Selain faktor tersebut, proses pemeriksaan dan pembaruan data oleh pemerintah daerah juga dapat membuat informasi penerima belum langsung terlihat.
Ketentuan untuk Menerima BPNT
Masyarakat yang ingin memperoleh BPNT perlu memenuhi persyaratan yang telah ditentukan. Beberapa ketentuan yang tercantum dalam informasi tersebut meliputi:
- Berstatus Warga Negara Indonesia (WNI).
- Memiliki KTP dan Kartu Keluarga.
- Terdaftar dalam DTSEN.
- Termasuk keluarga miskin atau rentan berdasarkan hasil pendataan.
- Tidak menerima bantuan lain yang memiliki ketentuan serupa.
- Bukan Aparatur Sipil Negara (ASN), anggota TNI, maupun Polri.
Pemenuhan persyaratan tersebut tetap harus disertai proses pendataan dan verifikasi sesuai mekanisme yang berlaku.
Belum Terdaftar? Ini Jalur Pembaruan Data
Masyarakat yang belum menemukan namanya dalam daftar penerima dapat menempuh jalur resmi untuk mengajukan pembaruan data.
Pengajuan dapat dilakukan melalui fitur Usul pada aplikasi Cek Bansos. Alternatif lainnya adalah mendatangi kantor desa atau kelurahan sesuai domisili.
Masyarakat juga dapat menghubungi Dinas Sosial setempat untuk mendapatkan informasi mengenai proses verifikasi. Data yang disampaikan sebaiknya menggambarkan kondisi sebenarnya agar pemeriksaan dapat dilakukan sesuai keadaan keluarga.
Cek Bansos Secara Berkala
Pengecekan BPNT dan PKH melalui HP memberikan cara yang lebih mudah bagi masyarakat untuk mengetahui perkembangan bantuan sosial. Situs resmi Kemensos dapat digunakan tanpa memasang aplikasi, sementara aplikasi Cek Bansos menyediakan tambahan fitur untuk pengajuan dan penyampaian masukan data.

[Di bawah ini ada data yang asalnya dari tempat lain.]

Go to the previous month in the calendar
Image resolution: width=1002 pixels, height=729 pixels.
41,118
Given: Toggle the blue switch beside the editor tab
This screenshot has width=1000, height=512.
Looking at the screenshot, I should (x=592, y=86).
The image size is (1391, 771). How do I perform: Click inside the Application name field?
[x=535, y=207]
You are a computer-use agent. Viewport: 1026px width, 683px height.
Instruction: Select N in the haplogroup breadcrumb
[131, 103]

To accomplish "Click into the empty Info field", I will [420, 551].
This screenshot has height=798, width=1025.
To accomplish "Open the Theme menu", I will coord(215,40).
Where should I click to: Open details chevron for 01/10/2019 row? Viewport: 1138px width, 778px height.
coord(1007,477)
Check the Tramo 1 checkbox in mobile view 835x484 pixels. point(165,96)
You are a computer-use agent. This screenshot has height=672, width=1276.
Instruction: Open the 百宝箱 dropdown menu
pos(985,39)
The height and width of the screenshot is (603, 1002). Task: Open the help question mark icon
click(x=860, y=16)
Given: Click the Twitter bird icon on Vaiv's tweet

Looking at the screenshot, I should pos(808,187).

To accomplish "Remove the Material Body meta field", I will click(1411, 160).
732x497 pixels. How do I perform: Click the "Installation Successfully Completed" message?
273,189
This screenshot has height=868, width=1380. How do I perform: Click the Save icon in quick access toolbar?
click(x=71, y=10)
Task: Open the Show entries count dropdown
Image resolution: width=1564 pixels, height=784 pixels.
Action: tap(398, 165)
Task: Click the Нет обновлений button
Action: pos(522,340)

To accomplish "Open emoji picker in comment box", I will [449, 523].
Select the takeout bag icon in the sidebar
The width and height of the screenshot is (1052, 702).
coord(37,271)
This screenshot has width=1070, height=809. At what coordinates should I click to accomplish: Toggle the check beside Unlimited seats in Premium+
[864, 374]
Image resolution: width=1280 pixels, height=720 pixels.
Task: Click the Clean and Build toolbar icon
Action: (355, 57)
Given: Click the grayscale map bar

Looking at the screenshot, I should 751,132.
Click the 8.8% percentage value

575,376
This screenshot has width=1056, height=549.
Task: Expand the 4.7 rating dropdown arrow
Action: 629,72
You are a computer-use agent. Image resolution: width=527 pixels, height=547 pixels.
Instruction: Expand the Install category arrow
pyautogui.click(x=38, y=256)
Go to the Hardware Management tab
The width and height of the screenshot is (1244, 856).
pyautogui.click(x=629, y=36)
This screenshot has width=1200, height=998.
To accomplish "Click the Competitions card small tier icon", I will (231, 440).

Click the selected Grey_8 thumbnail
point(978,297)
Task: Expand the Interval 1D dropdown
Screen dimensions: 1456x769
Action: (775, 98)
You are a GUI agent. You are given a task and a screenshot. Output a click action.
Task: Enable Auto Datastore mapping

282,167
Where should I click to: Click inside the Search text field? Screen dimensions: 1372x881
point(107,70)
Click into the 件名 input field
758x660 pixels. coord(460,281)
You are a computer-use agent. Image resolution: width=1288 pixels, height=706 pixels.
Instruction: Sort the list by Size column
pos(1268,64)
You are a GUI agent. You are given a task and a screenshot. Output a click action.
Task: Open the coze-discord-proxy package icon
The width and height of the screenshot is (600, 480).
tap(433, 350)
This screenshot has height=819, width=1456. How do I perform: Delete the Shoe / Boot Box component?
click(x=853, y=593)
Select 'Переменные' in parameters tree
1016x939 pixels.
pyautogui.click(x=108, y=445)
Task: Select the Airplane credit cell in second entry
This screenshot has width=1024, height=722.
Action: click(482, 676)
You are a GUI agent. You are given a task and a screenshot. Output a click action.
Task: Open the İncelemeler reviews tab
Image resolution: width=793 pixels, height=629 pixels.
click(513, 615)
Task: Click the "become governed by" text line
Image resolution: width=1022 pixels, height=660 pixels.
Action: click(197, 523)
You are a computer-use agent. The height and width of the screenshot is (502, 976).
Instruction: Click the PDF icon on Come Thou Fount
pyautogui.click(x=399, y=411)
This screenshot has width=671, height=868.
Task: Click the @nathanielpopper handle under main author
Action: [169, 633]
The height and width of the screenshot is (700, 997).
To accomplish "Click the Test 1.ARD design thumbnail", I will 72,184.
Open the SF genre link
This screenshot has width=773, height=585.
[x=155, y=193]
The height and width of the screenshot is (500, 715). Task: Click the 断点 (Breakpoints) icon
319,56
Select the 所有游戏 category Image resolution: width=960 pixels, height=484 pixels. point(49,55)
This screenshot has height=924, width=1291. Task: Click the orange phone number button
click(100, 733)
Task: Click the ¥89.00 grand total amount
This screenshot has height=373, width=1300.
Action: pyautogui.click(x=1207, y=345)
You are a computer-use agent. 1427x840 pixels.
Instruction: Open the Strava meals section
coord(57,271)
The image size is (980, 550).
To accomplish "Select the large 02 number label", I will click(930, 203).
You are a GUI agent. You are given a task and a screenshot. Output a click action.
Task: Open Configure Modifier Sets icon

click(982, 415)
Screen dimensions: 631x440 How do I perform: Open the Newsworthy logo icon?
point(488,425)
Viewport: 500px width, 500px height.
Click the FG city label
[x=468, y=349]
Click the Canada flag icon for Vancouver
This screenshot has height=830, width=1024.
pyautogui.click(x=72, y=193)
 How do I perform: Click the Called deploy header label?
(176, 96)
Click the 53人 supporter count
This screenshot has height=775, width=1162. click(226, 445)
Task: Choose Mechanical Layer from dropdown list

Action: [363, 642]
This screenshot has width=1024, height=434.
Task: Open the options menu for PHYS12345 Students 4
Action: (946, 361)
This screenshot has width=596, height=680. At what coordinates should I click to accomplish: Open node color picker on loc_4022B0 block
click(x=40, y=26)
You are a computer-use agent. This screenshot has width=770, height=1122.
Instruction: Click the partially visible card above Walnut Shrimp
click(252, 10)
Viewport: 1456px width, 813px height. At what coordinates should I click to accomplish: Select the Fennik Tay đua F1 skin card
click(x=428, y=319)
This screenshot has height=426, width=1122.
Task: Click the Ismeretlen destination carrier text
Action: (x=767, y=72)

Pada Agustus 2026, masyarakat yang terdaftar sebagai KPM tetap perlu memantau informasi secara berkala karena status dan proses penyaluran bantuan dapat berubah mengikuti pembaruan data.
Apabila nama belum muncul, masyarakat dapat memeriksa kembali kesesuaian data kependudukan serta menggunakan jalur resmi untuk mengajukan pembaruan. Dengan demikian, proses pemeriksaan dan verifikasi dapat dilakukan berdasarkan data yang tercatat dalam sistem pemerintah.